菊池川流域地名研究会 中原 英
私が菊池川 流域地名研究会に関わる中で一番興味のある本は、平野雅廣氏の「倭国王のふるさと 火の国山門」です。先日の市民劇で紀元前473年呉王夫差の子である「公子忌」が舟で神来(おとど)に来て、米作りを始めたことを演じましたが、これは、この本から教えられた部分が大きいのです。この本は菊池市立図書館にありますが、貸し出しは禁止されていますので、キクロスの図書館で読むしかありません。皆さん、一度この本を手にしてみてください
この本で重要なところは、次のようなところです。
①松野連「倭王」系図(頁20~22)
これは、国会図書館が所蔵しているもので、私もこれを見に東京まで行きました。確かに「紀元前473年に来朝して火の国菊池郡山門に住す」と書いてありました。
②神来(おとど)の伝承(頁28~32)
これは、神来地区の字図で「天神の下、仮屋、大代、待塚、神雷屋敷、待居」など十一 の小字が載っています。仮屋は呉王の屋敷を建てるまでの仮屋でしょう。呉の王様が舟で神来に来て、神来や山崎に住み着いたのでしょう。
③九州年号(頁109~111)
現在は九州年号が、日本中のあちこちで発見されていますが、平野さんは20数年前に九州年号の存在意義を述べています。平野雅弘さんの素晴らしい先見の銘を感じます。

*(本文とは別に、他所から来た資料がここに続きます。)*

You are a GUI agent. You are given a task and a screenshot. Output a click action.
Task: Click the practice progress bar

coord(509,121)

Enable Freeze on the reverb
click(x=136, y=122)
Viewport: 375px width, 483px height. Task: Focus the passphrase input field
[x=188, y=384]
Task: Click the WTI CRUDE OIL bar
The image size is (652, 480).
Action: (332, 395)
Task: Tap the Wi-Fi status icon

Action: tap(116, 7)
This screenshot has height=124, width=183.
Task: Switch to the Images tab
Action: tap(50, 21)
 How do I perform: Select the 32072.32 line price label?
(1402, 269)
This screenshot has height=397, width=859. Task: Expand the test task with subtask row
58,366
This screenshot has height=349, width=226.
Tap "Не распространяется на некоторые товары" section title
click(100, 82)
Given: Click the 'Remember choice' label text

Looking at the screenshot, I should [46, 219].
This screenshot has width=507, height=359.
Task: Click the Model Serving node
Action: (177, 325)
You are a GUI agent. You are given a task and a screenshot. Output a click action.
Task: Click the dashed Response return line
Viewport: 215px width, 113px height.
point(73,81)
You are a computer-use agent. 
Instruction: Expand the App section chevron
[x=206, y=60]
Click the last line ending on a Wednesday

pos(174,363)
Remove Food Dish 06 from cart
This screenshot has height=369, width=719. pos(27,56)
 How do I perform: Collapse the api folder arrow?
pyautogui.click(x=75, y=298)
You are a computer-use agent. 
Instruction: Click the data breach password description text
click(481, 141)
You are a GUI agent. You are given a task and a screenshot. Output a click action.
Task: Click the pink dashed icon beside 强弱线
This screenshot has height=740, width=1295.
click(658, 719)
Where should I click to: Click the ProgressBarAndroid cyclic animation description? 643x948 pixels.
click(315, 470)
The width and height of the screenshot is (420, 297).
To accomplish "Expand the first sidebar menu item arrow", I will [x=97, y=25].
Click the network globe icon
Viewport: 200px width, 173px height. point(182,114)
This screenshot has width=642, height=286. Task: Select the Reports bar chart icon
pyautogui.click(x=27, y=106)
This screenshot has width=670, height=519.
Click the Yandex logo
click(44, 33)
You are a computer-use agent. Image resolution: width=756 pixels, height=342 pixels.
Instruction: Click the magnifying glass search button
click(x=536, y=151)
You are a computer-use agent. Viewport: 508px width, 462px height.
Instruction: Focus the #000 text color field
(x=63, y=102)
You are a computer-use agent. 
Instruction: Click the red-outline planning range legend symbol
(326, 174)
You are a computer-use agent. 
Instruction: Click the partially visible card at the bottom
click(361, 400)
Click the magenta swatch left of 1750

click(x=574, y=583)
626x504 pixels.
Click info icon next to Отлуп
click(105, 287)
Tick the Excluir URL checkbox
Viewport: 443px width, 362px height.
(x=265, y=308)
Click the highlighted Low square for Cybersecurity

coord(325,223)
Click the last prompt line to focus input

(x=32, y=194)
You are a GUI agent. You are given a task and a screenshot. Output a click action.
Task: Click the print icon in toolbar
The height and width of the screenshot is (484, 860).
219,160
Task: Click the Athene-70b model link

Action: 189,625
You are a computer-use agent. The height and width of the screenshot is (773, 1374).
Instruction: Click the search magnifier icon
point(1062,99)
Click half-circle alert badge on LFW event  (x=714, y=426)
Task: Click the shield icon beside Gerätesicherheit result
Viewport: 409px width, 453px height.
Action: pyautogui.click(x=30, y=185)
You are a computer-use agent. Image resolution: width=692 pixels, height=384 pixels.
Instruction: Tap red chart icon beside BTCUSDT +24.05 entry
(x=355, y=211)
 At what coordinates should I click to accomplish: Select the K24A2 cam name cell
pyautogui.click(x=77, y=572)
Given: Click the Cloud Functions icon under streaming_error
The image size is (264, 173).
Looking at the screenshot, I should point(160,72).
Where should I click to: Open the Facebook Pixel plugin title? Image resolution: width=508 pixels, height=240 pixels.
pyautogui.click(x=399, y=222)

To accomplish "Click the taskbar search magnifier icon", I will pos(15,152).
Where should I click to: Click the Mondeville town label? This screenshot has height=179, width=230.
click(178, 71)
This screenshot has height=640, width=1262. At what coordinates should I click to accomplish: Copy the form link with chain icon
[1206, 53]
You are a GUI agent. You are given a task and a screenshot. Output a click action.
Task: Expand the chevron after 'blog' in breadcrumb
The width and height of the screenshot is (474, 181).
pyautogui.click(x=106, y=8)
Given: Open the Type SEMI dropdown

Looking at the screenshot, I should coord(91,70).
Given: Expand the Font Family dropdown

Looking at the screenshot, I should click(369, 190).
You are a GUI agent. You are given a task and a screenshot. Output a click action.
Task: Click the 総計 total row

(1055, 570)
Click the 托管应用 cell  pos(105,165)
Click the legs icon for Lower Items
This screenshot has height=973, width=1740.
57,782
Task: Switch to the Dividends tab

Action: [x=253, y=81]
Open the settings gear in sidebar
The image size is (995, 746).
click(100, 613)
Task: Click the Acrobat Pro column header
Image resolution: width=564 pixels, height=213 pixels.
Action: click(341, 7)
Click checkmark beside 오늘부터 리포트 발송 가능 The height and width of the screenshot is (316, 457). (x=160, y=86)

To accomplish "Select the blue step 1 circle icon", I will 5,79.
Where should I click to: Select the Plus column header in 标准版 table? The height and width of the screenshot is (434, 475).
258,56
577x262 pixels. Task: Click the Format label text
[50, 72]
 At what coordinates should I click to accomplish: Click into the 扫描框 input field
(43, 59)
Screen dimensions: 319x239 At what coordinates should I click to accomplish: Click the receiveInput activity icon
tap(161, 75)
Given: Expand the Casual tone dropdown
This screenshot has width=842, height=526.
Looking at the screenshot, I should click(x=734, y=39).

以上、この本で私が感動して読んだところを箇条書きにしてみました。
「倭国王のふるさと 火の国山門」平野雅廣著
熊本日日新聞情報文化センター 1996年発行
(注)①著者 平野氏の名「まさひろ」の「ひろ」の漢字は、日偏に廣です。
②著者 平野氏は、「倭国王」は「くまそ」と、「山門」は「やまと」と、振り仮名を付けています。
③文中の地名「神来」は「おとど」と読みます。